Moreover, it is not just Sirleaf’s inability to stay still that evokes her indigeneity, but it is also her inability to be delimited or situated, by the constraints of the event and the ideology product of the Prize itself. Maps do not offer accurate representations of Earth’s lands not only because they cannot achieve perfectly correct proportions, but also because they draw such neat lines of demarcation between locations. Western progress narratives have painted indigenous peoples as accepting of these enforced boundaries, but, again, these narratives elide competing narratives of subversion and contestation that are much more emblematic of indigeneity. As Sirleaf occupies her three main positions, then, she changes her language—the audience she addresses and her use of figurative language.

Furthermore, as Meghan and Mikaela have pointed out, Sirleaf also plays a lot with the chronology of her speech, referring to past, present, and future in “non-Western” ways. To that point, in many Postcolonial works of literature, narratives are often told “a-chronologically,” with less attention to the placing of events and more attention to the events themselves, sometimes the repetition of these events to give them more emphasis and to force readers to keep re-seeing them in new lights.

Sirleaf addresses her past, Liberia’s past, and the history of the Nobel Peace Prize, but she does not do so to focus on what has been accomplished. She does so, instead, to argue for what we might call continuous improvement—in Liberia, Yemen, all of Africa, and everywhere. In doing so, she rejects the narrative of progress that ideology products attempt to impose on indigenous cultures, narratives which say, “You’ve made it! Now, we’re going to ‘save’ another country!” Sirleaf rejects the Nobel Prize’s final period, replacing it with a comma, a breath that sets up a continuation to the narrative.

Now, this might not be what Sirleaf intended at all. Our lens of subject position may not have provided the correct framework to analyze Sirleaf’s discourse. However, I think Royster’s “kaleidoscopic” framework allowed us to “visualize” Sirleaf’s discourse within a healthy contact zone, a discursive space not defined by the drawing of borders themselves (especially given the multiple positions she occupies on stage), but by the recognition of the collision of borders and boundaries that not only calls them into question, but sees them as transmutable and transportable.

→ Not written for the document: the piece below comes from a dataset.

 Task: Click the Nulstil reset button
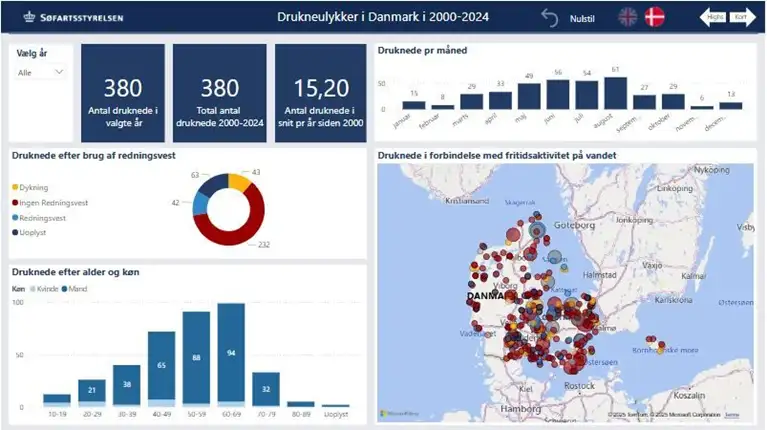tap(582, 18)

If we were to go back and do this assignment over, I would push heavily to provide something similar to what Ashley, Andrew, and Stephanie did. Our approach privileged multiplicity in subject position, so it’s ironic that we offered only one map. I liked being able to see multiple representations, multiple schemes of delimitation that challenged the codified, Western narratives of definition, demarcation, and progress. Like our visualization, their approach may not have been correct, but they achieved a level of thoroughness that we did not in their extremely hybridized approach. Data can be mined and visualized in so many ways. Thus, it is important to not just present one projection of the data and, consequently, position it as the only projection of data.